Diana telonjak kaget, dia langsung menengok ke arah bangku, tetapi Rangga sudah tidak ada di sana. "Rangga Sayang," panggilnya sembari membersihkan bibirnya. Tidak ada sahutan ataupun Rangga di sana. Diana panik, perasaan tidak enak seketika menyelimutinya ketika melihat kerumunan orang di tengah jalan. Sepertinya telah terjadi tabrakan.
"Rangga," teriak Diana lagi. Namun, masih tidak terdengar jawaban. Dia bergegas menuju kerumunan itu, sebagian orang berkerumun menatap tubuh seseorang yang tergeletak di aspal, sebagian lagi tengah memarahi si pengendara mobil.

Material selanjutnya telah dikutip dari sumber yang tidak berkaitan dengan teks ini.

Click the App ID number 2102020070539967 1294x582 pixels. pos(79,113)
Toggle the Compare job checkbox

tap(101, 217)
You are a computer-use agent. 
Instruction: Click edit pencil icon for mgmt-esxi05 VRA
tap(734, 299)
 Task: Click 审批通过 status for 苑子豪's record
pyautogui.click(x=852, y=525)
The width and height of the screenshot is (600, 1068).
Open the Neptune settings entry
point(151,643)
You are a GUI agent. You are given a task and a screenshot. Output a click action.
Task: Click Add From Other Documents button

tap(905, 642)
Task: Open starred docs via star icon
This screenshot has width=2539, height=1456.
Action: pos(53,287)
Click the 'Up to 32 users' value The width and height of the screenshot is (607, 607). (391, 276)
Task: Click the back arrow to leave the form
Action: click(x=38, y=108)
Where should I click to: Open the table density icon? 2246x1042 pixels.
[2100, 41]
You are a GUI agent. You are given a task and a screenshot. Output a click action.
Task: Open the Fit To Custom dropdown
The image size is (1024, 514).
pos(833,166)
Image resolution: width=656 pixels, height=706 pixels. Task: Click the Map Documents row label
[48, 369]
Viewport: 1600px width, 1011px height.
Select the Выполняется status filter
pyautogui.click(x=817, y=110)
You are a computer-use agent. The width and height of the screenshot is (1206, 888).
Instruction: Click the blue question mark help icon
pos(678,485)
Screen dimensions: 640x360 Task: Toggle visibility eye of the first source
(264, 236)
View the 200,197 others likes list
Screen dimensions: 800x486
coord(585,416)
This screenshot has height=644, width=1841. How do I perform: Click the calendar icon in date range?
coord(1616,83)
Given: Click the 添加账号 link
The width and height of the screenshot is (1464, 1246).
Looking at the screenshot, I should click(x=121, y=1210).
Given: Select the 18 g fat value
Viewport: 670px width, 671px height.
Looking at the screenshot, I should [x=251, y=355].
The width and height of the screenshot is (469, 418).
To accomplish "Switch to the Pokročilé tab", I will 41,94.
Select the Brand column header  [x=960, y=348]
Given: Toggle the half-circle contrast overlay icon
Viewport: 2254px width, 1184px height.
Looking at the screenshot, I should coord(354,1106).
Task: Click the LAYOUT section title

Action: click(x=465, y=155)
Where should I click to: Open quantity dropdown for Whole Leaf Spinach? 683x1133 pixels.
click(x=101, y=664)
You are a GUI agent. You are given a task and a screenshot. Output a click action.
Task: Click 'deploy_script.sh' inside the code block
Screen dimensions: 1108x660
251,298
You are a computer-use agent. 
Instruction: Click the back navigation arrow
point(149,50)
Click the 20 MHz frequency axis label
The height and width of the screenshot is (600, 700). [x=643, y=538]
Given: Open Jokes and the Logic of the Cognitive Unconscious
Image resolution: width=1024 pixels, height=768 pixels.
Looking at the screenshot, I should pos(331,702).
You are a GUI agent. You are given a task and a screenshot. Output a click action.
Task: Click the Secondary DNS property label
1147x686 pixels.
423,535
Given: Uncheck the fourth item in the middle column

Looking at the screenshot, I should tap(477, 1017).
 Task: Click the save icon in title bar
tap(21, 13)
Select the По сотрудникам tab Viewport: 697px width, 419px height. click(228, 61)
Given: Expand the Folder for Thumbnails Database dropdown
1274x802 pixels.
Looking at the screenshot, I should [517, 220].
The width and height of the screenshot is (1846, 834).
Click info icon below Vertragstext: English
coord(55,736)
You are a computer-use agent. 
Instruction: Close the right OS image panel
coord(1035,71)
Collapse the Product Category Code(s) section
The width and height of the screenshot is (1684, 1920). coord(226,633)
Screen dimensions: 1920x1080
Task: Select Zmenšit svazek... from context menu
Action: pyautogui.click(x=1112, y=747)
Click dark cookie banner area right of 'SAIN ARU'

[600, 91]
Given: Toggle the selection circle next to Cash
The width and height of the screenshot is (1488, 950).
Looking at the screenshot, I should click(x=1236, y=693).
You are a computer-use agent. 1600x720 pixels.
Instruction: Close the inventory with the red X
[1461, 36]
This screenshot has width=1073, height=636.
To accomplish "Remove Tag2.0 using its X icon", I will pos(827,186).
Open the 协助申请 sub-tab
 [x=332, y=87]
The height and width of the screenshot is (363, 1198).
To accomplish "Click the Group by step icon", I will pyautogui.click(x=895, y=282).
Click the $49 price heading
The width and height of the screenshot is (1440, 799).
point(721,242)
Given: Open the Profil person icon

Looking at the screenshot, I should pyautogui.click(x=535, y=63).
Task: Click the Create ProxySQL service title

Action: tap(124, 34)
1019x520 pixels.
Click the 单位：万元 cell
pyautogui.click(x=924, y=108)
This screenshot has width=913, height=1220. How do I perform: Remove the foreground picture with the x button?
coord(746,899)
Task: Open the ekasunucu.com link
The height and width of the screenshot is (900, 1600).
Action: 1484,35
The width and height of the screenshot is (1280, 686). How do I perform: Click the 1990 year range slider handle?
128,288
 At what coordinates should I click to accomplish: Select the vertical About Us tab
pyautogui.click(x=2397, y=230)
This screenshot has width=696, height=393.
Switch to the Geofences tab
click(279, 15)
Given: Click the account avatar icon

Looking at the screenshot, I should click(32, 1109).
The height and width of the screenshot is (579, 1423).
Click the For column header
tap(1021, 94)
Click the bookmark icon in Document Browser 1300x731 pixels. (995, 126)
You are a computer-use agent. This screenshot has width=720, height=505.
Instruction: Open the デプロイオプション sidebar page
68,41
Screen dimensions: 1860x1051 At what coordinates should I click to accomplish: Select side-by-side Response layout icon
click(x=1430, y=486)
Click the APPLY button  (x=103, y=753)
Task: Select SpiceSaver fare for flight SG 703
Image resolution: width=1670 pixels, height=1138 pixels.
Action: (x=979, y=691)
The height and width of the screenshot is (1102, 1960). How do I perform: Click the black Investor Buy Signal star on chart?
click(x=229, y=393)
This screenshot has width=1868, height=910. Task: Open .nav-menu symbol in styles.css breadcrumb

"Rangga ...." Diana kembali celingukan. Perasaannya bertambah tidak enak, ketika netranya tidak menangkap keberadaan Rangga di sekitar kerumunan itu. Anehnya lagi air mata Diana luruh dengan sendirinya tanpa tahu sebab.
"Permisi." Dengan perasaan berdebar, Diana menembus kerumunan. Entah kenapa ketakutan itu muncul begitu saja dalam benaknya. Sekuat tenaga Diana berusaha menepis pikiran buruk itu.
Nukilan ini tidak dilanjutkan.